___ Selected extract
# Dana Ferenczi, Head of Delivery (recently departed) at Northgate Creative — read of team-bandwidth-forecasting-ai, May 21 2026

> "11 years running project delivery at agencies, the last three at a 55-person shop in Minneapolis. I left in March to figure out whether I want to build something or just take a full-time job again. Twin 4-year-olds, so most of my research happens between 1pm and 3pm during naptime."

## How I got here

Someone in the Bootstrapped Founders Slack posted a link saying "this site tells you how honest your SaaS idea is, kind of wild." I clicked it. Ended up on the main index, saw "Team Bandwidth Forecasting" in the list, and thought -- that's the exact thing I complained about every single week for four years. So I clicked in.

## What I clicked first

The headline "Know your team capacity before clients ask for it" stopped me cold because it is exactly the sentence I said out loud to my CEO in 2023 before he ignored me. So points for pain accuracy. I was ready to see a product.

Then I scrolled down and hit the procurement-grade badges: "SOC 2 Type II Certified," "SSO / SAML / SCIM Included," "Data residency." That's the feature list of enterprise SaaS. For a second I thought I'd accidentally landed on a competitor's homepage. It felt like a mismatch with the page's overall tone, which was more humble further down.

## Where I paused

"Honest disclosure: we don't have live customers on this idea yet. We shipped the strategy package; you ship the customer conversations."

That sentence made me read the whole page again from the top with different eyes. I had been reading this as a product I could BUY AND USE. It's actually an idea kit I would buy and then go BUILD a product from. The whole hero section -- the features, the enterprise compliance badges, the "Client Impact Simulation" -- those are describing the thing I would make, not the thing Wishdeal is selling me.

That's a real communication gap. I spent two minutes genuinely confused about what was being offered.

## What I distrusted

The compliance stack in the procurement table (SOC 2, SCIM, data residency, dedicated CSM) is listed as if it belongs to a live platform. It doesn't -- it belongs to a product that doesn't exist yet, that I would theoretically build. Listing it like a feature sheet for something that isn't built feels like borrowing credibility from a hypothetical future. A buyer who's less careful than me might not notice the distinction.
______
• [Problems to solve]:
• A. In the bandwidth forecasting review, what city was the 55-person shop in?
• B. Write the next part of the bandwidth forecasting review, picking up after its final sentence.
The data after the bandwidth forecasting review isn't needed for anything here.
___ Given information
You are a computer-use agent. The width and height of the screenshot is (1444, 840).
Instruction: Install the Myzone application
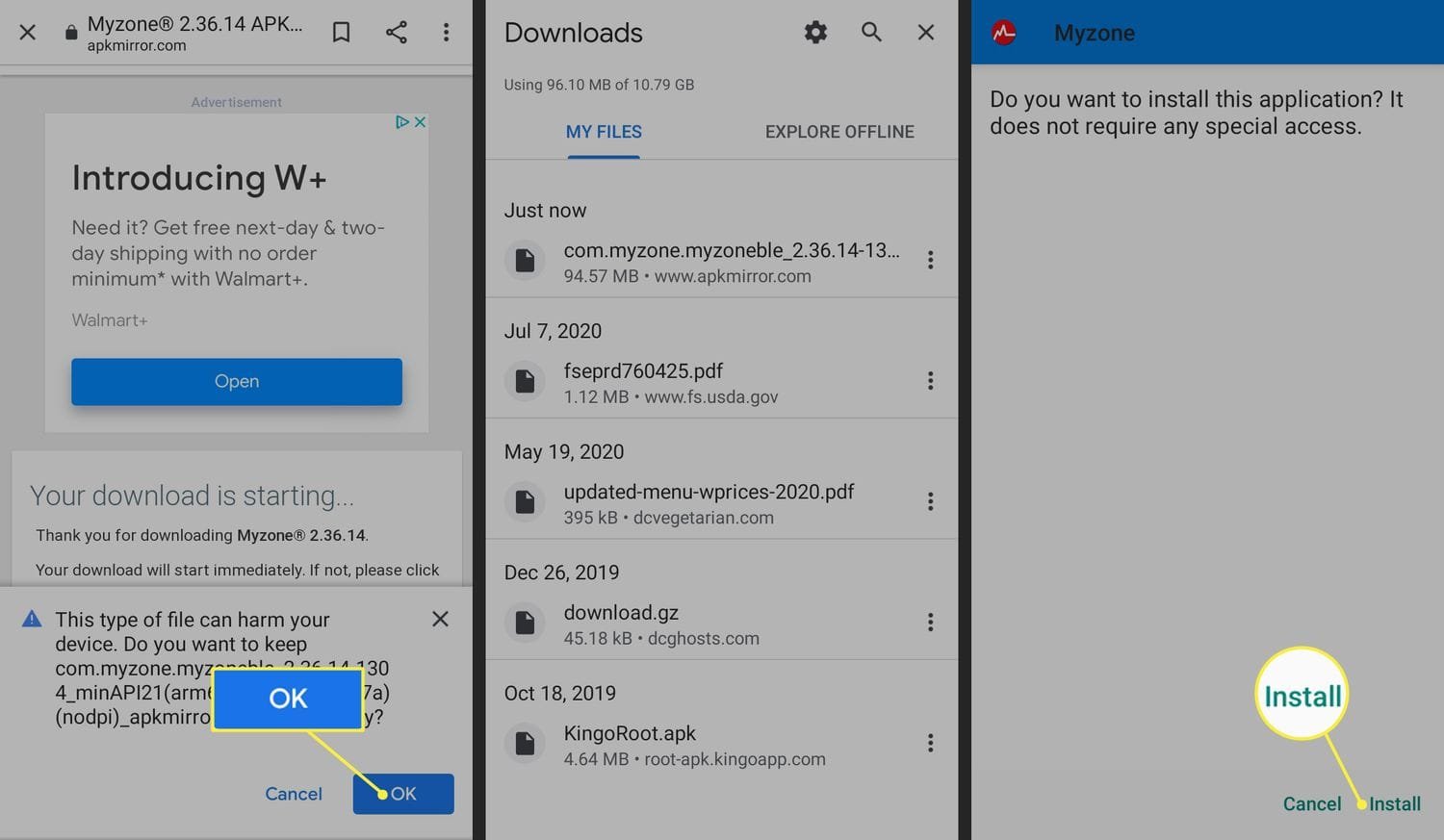(1394, 803)
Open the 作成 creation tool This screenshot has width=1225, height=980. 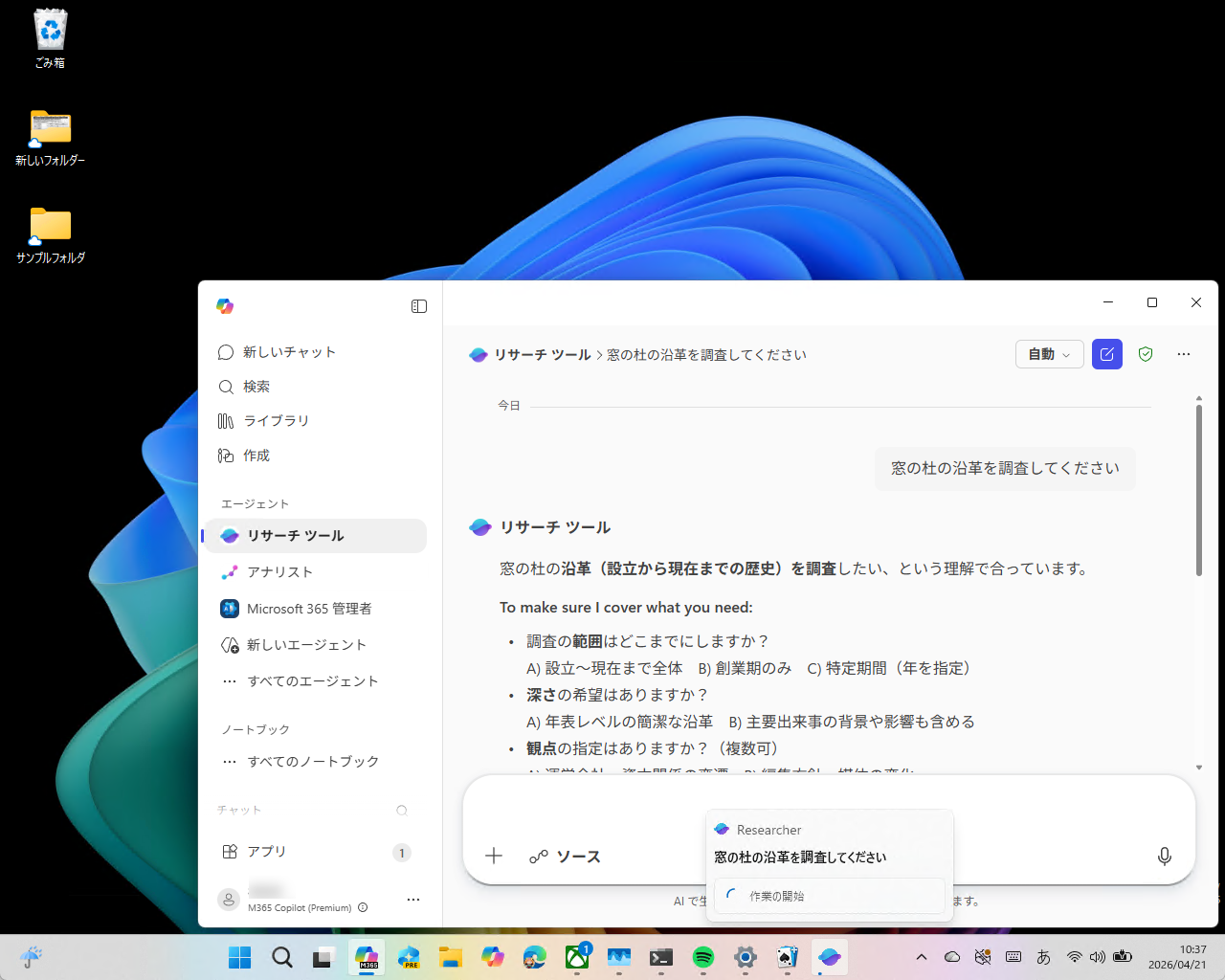pos(256,456)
______
• [The replies]:
• A. Minneapolis

• B.
Also "$-19,300 Year-1 take-home" is specific enough to feel rigorous but I have no idea what assumptions went into it. Fermi math is fine but I'd want to see one line of what they assumed: contract size, churn rate, cost of the first hire, something. Right now it reads as "we did math, trust us."

"1 in 8 meaningful-success odds" -- what does meaningful success mean here? Is that $10K MRR? $100K? Getting to ramen profitability? Getting acquired? That range matters enormously for whether 12% sounds acceptable or discouraging.

## What would convince me

I don't need a case study of someone who used this exact kit and built a bandwidth tool. But I would want to see one previous idea from this studio that someone ACTUALLY adopted and shipped -- with a name, a URL, a 6-month revenue number. Not "success stories coming." One real one. That would tell me the dossier produces actionable stuff, not just frameworks.

The ICP writeup ($5 unlock) is what I'd actually evaluate quality on. If I paid $5 and the ICP section said something more precise than "agency operations managers at companies with 20+ employees" -- if it named a specific buying trigger, a specific job title that owns the budget, and why this month matters to them specifically -- I'd take the $99 tier seriously.

## What I'd ask in an email reply

1. The feature list on the hero (Real-time Capacity Forecasting, Resource Allocation Optimization, etc.) -- is that describing the MVP I'd build, or a longer-term vision? Because those are very different scopes and I want to know what "first 7 build tasks" actually looks like.

2. Who else has bought this specific idea dossier? Not asking for revenue data. Just -- is anyone building this right now? Am I buying into a crowded lane or an empty one?

3. The $99 tier includes "working code starter" -- what stack is that in, and how far does it get me? A landing page and a schema file is very different from a working prototype. I'm not a developer so the answer changes what I do next.

## Verdict: on-the-fence

The pain is real and I have 11 years of it in my bones. But the page is selling me a map, not a vehicle, and it took me too long to figure that out. If the $5 dossier is as specific as the honesty section implies, this might actually be worth something. The disclosure section is the most trustworthy copy on the page, which is either a great sign or a sign the rest needs work.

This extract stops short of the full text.